Whether you’re a one-man (or woman) company or a business with a marketing department, getting your first inbound campaign off the ground and gathering those first inbound leads won’t take long. Follow these steps:
What matters to your prospect? You should be able to answer this question quickly. Is your prospect a CEO that needs inspiration? A small business owner that needs actionable information? Does your target client have a short attention span? All of these questions should be used to dictate the type of content to create. Our CEO in need of inspiration will like an ebook with filled with big ideas. Our small business owner that’s ready for action wants a checklist or guide. Our prospect with a short attention span would appreciate a 30-second video. You get the picture.
Learn from my mistakes: Don’t go overboard. It took me forever to create Accelity’s first ebook. I demanded perfection, and I should have been aiming for the place between perfection and results. Draft your content. Have it designed by someone on Fiverr. Shoot a short video on your iPhone. Know the value of your time and outsource any piece of this process that you’re not comfortable with—the last thing you want is to feel the same way about B2B inbound marketing that I do about cold calling.
You have a website, right? You can put your first offer right on the front page. Take a screenshot of the cover, pair it with a contact form and you’re ready to start generating leads. Don’t know how to do this? Someone on Fiverr does, and I forgot to mention that all of the services on Fiverr cost only five dollars. Don’t have a website? Read our blog about how to make your website great, then get in touch with my friends at SmBiz.Website to get one up and running ASAP.

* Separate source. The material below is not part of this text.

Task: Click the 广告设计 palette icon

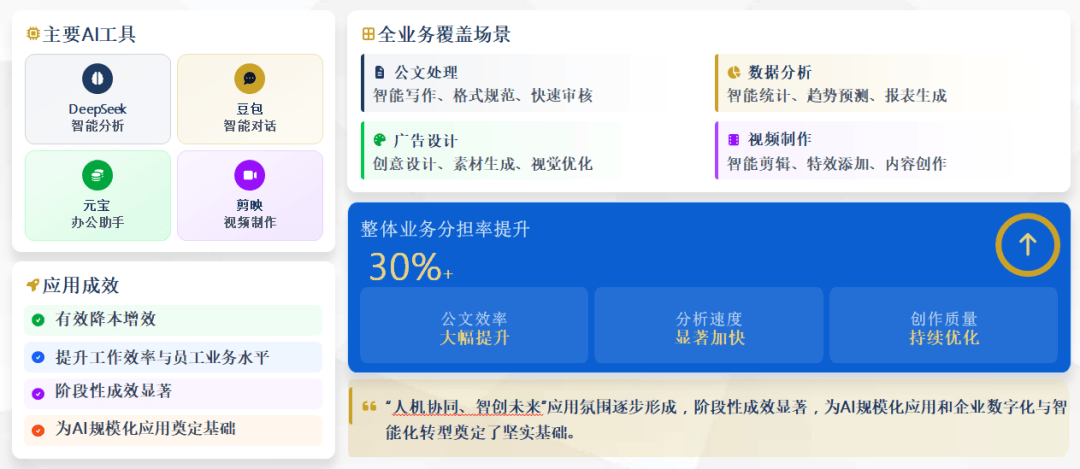Action: point(379,140)
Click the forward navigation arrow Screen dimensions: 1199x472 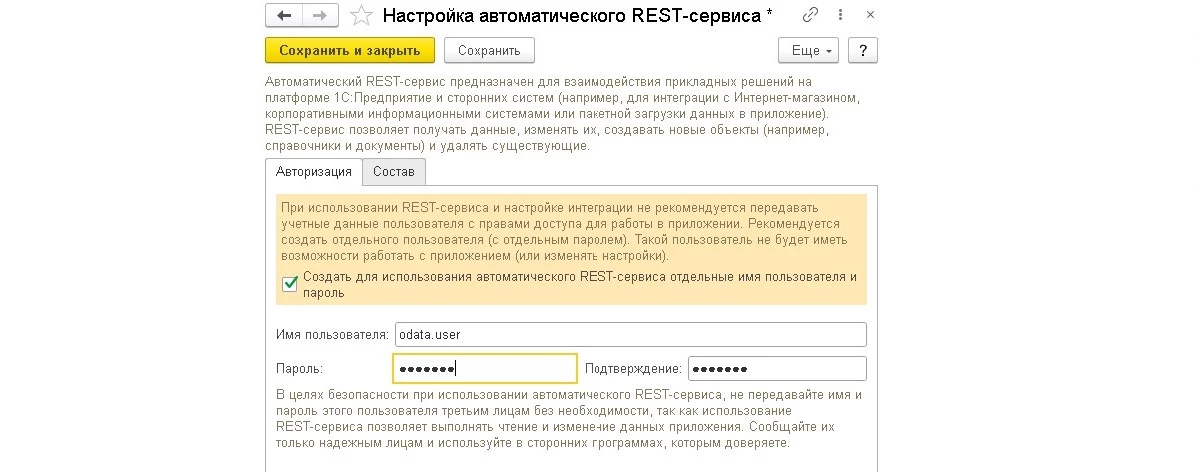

Learn from my mistakes: Know what to gate. When content marketing first became popular, marketers wanted to gate, or put a form in front of, everything—myself included. The catch here is that you can only gate content that your prospects see as valuable. Don’t gate a sell sheet. Don’t create an ebook that mostly talks about your company. It’s not going to serve your purpose and frankly, it’s going to make your prospects mad when they open your content and it is primarily promotional instead of educational.
Make sure there are links to your content all over the web. Here are a few ways to do that:
Learn from my mistakes: be a smart promoter. As a checklist lover, I once thought of content promotion as a task to check off. It isn’t. You have to make your messages personal so they doesn’t come across as spammy. Don’t just plant links with the title of your content; make sure your promotion is relevant and thoughtful.
Success! Give yourself a pat on the back, or my personal favorite, a self five. You completed your first inbound marketing campaign. Remember to keep promoting your content and keep it fresh (update every 6-12 months) for best results. Keep going like this and you’ll never cold call again.